The park is a collection of pools, gardens, and pavilions, and a stunning rock display. Perhaps the most well-known feature of the park is the Shengqi Pavilion. It is a two-storied structure redolent of the austere architecture of ancient China. The first floor of the pavilion houses paintings and calligraphies created by famous artists. On the second floor the most conspicuous sight is of a picture depicting the emperor and Xu Da engrossed in a game of Weiqi that led to the emperor bestowing Shengqi ('winning the game') Pavilion along with the Mochou Lake to his general.

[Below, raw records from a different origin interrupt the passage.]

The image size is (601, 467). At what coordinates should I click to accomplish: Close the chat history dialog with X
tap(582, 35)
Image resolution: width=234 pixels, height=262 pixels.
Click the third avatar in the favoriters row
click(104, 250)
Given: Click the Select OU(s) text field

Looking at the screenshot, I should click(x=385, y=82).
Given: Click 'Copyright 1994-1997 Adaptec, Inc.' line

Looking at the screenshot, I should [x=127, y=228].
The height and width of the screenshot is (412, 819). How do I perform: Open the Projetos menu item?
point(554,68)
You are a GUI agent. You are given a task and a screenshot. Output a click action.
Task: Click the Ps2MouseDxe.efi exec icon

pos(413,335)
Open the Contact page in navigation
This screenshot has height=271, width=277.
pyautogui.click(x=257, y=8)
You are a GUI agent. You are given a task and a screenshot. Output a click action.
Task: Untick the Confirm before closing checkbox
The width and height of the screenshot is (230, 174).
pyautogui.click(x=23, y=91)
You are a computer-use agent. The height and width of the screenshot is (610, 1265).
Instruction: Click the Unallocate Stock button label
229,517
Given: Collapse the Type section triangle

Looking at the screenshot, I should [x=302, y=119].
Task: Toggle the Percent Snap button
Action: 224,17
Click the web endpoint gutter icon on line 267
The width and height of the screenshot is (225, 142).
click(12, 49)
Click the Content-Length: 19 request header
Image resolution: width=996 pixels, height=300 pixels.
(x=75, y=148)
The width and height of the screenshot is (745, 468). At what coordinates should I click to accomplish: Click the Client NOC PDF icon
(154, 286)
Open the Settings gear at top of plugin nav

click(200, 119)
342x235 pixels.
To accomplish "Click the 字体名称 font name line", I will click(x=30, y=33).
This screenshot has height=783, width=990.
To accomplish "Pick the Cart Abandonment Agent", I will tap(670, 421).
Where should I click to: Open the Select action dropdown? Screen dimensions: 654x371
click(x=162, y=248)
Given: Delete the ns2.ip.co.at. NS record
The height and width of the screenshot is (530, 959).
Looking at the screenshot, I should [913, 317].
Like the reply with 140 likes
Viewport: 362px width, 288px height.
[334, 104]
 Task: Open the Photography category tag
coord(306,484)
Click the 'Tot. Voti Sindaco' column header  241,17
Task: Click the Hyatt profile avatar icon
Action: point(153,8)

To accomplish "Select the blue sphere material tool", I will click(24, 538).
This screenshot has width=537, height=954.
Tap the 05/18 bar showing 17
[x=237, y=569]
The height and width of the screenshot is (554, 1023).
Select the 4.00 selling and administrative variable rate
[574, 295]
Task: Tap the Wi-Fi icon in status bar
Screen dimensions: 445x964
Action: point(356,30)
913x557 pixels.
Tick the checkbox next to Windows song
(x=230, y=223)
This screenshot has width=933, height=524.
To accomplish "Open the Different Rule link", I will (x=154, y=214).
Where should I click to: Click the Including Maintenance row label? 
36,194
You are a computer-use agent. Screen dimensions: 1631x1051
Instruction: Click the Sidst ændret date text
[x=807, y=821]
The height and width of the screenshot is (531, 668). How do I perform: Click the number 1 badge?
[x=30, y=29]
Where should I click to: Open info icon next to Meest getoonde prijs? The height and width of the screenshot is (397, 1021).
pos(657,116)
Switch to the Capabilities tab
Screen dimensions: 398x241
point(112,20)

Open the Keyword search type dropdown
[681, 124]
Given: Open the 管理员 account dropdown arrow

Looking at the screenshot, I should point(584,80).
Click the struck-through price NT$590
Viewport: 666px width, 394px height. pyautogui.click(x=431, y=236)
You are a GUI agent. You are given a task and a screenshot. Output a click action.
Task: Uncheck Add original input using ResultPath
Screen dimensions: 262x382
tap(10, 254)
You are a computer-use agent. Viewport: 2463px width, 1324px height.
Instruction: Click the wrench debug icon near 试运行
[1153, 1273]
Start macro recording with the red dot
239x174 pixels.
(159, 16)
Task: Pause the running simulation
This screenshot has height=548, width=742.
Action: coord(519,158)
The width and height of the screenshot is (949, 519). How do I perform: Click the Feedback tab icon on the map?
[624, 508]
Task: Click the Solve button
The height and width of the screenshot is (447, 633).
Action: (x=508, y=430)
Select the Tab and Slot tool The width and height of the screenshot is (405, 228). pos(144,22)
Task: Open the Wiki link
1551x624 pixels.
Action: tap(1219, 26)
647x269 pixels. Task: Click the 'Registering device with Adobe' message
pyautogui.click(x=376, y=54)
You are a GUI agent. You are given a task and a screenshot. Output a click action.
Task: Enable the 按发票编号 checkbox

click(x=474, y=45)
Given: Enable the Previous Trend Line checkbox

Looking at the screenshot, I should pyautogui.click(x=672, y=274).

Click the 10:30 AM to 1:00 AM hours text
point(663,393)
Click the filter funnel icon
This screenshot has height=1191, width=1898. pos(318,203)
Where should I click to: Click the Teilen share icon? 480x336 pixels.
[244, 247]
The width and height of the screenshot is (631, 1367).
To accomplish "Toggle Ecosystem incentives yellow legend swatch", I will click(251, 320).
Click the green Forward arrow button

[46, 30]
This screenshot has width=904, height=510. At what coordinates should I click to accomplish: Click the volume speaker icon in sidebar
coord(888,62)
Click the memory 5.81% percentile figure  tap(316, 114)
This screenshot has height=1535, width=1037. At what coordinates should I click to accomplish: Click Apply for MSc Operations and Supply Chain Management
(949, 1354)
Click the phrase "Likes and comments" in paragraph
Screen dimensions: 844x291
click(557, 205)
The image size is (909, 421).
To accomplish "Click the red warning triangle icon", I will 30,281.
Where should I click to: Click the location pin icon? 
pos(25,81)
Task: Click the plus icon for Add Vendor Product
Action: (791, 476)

North of the Shengqi Pavilion lies Mochou's former house. It is called Yujin Hall, after yujin, which means white cardamom. The hall is partitioned by a pond in which grow lilies. The pond is adorned by a 2 m marble statue of Mochou, which stands in the middle of the pond. The statue's sorrowful expression is a reminder of that woman's tragic life. The pond is surrounded by cloistered pavilions.

A large collection of ornately carved antique rosewood Chinese furniture is exhibited in one of the courtyards.

The lake is situated behind the pavilion. Lotuses cover the lake, and when they are in bloom, they present a wonderful sight. There is an island in the lake's middle that can be reached by boat.

==Events==
Mochou Lake Park celebrates Duanwu Festival each year with a dragon boat race.